Csc 8710, Deductive Databases and Logic Programming (Fall 2016)

Homework Assignment 3; Due: 12 October, 2016 (Wednesday)

1. Write a Prolog program to implement the predicate frequencies(L,M), which takes as input a list L and returns a list of pairs [x,n], where x is an element of L and n is the number of times x appears in L. Here are some sample runs in SWI Prolog:

   ?- frequencies([a,b,a,c,a,c,d,a],L).
   
   L = [[a, 4], [b, 1], [c, 2], [d, 1]] 
   
   Yes
   ?- frequencies([],L).
   
   L = [] 
   
   Yes
   

   ---

2. Assume that a binary tree is represented in Prolog using the function term

     tree(X,LeftSubTree,RightSubTree)
   

   where X is the element at any node and LeftSubTree and RightSubTree are the left sub-tree and the right sub-tree for the node respectively. The term nil is used when there is no left sub-tree or right-tree. For example, the following function term:

   tree(20,tree(10,nil,nil),tree(40,tree(30,nil,nil),nil))
   

   would represent the following binary (search) tree:

              20
             /  \
           10    40
                /  
               30  
   

   Recall that a binary search tree is a binary tree in which all the elements in the left sub-tree of a node are less than the element at the node and all the elements in the right sub-tree of a node are greater than the element at the node. Assume that the binary search tree is being used to represent a set of numbers with no duplicates. Write Prolog programs for the following predicates:
   • smallest(X,T) is true if X is the smallest element in the binary search tree T.
   • member(X,T) is true if X is an element in the binary search tree T.
   • height(T,H) is true if H is the height of the binary search tree T where height is defined as the length of the longest path from root to leaf node.
   • insert(X,T1,T2) is true if T2 is the tree obtained by inserting X in the binary search tree T1.
   • deleteBST(X,T1,T2) is true if T2 is the tree obtained by deleting X from the binary search tree T1.

   ---

3. Consider the following grammar defining a functional language of arithmetic expressions:

   <WAE> ::= <num>
       | {+ <WAE> <WAE>}
       | {- <WAE> <WAE>}
       | {* <WAE> <WAE>}
       | {/ <WAE> <WAE>}
       | {with {{<id> <WAE>} ...} <WAE>}
       | <id>
   where an <id> is not +, -, *, /, or with.
   

   In this grammar, the ellipsis (...) means that the previous non-terminal is present zero or more times. Examples of wae-expressions are:

   2
   x
   {+ 2 2}
   {+ x 2}
   {- x 2}
   {* x 2}
   {/ 4 2}
   {with {{x 3}} {with {{y 4}} {+ y z} } }
   {with {{x 2} {y 3}} {with {{z {+ x y}}} {+ x z}}}
   {+ {+ {+ 2 3} {+ 4 5}} {+ 5 7}}
   {with {{x {with {y 3} {+ y y}}}} {+ x x}}
   {with {{x {with {{x {with {{y 3}} {+ y y}}}} {+ x x}}}}  {+ x 2} }
   

   If a wae-expression has duplicate identifiers, we consider it a semantic error. For example, {with {{x 10} {x 20}} 50} has the duplicate identifier error.
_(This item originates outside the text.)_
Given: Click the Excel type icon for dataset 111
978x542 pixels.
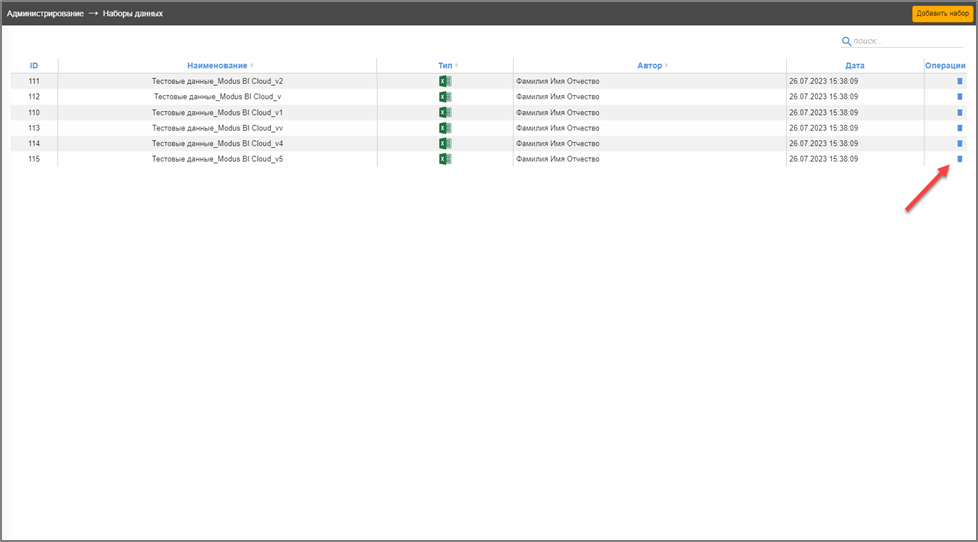Looking at the screenshot, I should click(x=445, y=81).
   We will code the above wae-expressions in Prolog using function terms and lists as follows:

   2
   x
   plus(2,2)
   plus(x,2)
   minus(x,2)
   times(x,2)
   divide(4,2)
   with([[x,3]],with([[y,4]],plus(y,z)))
   with([[x,2],[y,3]],with([[z,plus(x,y)]],plus(x,z)))
   plus(plus(plus(2,3),plus(4,5)),plus(5,7))
   with([[x,with([[y,3]],plus(y,y))]],plus(x,x))
   with([[x,
          with([[x,
                 with([[y,3]],plus(y,y))
               ]],
               plus(x,x)
          )
        ]],
        plus(x,2)
   )
   

   Write a Prolog program to do the following:
   • Syntax check: define a predicate, wfe(E), which returns true if and only if E is a well-formed wae-expression.
   • Semantic Check: define a predicate, semCheck(E), which returns true if and only if there are no semantic errors in E. You should check for two semantic errors: duplicate identifier in with-list and value-not-available for evaluation. Example of the second semantic error is: {with {{x 2}} {+ x y}} If there are errors, a message indicating the error should be printed.
   • Evaluate WAE Expression: define a predicate, evalWAE(E,V), which returns the value of expression E in V.

   ---

   Sample Run

   ?- wfe(with([[x,3]],with([[y,4]],plus(y,z)))).
   true .
   
   ?- semCheck(with([[x,3]],with([[y,4]],plus(y,z)))).
   false.
   
   ?- semCheck(divide(10,minus(7,7))).
   false.
   
   ?- semCheck(divide(10,minus(7,5))).
   true.
   
   ?- evalWAE(divide(5,minus(7,7)),V).
   false.
   
   ?- evalWAE(divide(5,minus(7,5)),V).
   V = 2.5 .
   
   ?- evalWAE(2,V).
   V = 2 .
   
   ?- evalWAE(x,V).
   false.
   
   ?- evalWAE(plus(2,2),V).
   V = 4 .
   
   ?- evalWAE(plus(x,2),V).
   false.
   
   ?- evalWAE(divide(4,2),V).
   V = 2 .
   
   ?- evalWAE(minus(7,5),V).
   V = 2 .
   
   ?- evalWAE(times(2,times(3,4)),V).
   V = 24 .
   
   ?- evalWAE(with([[x,3]],with([[y,4]],plus(y,z))),V).
   false.
   
   ?- evalWAE(with([[x,2],[y,3]],with([[z,plus(x,y)]],plus(x,z))),V).
   V = 7 .
   
   ?- evalWAE(plus(plus(plus(2,3),plus(4,5)),plus(5,7)),V).
   V = 26 .
   
   ?- evalWAE(with([[x,with([[y,3]],plus(y,y))]],plus(x,x)),V).
   V = 12 .
   
   ?- evalWAE(with([[x,with([[x,with([[y,3]],plus(y,y))]],plus(x,x))]],plus(x,2)),V).
   V = 14 .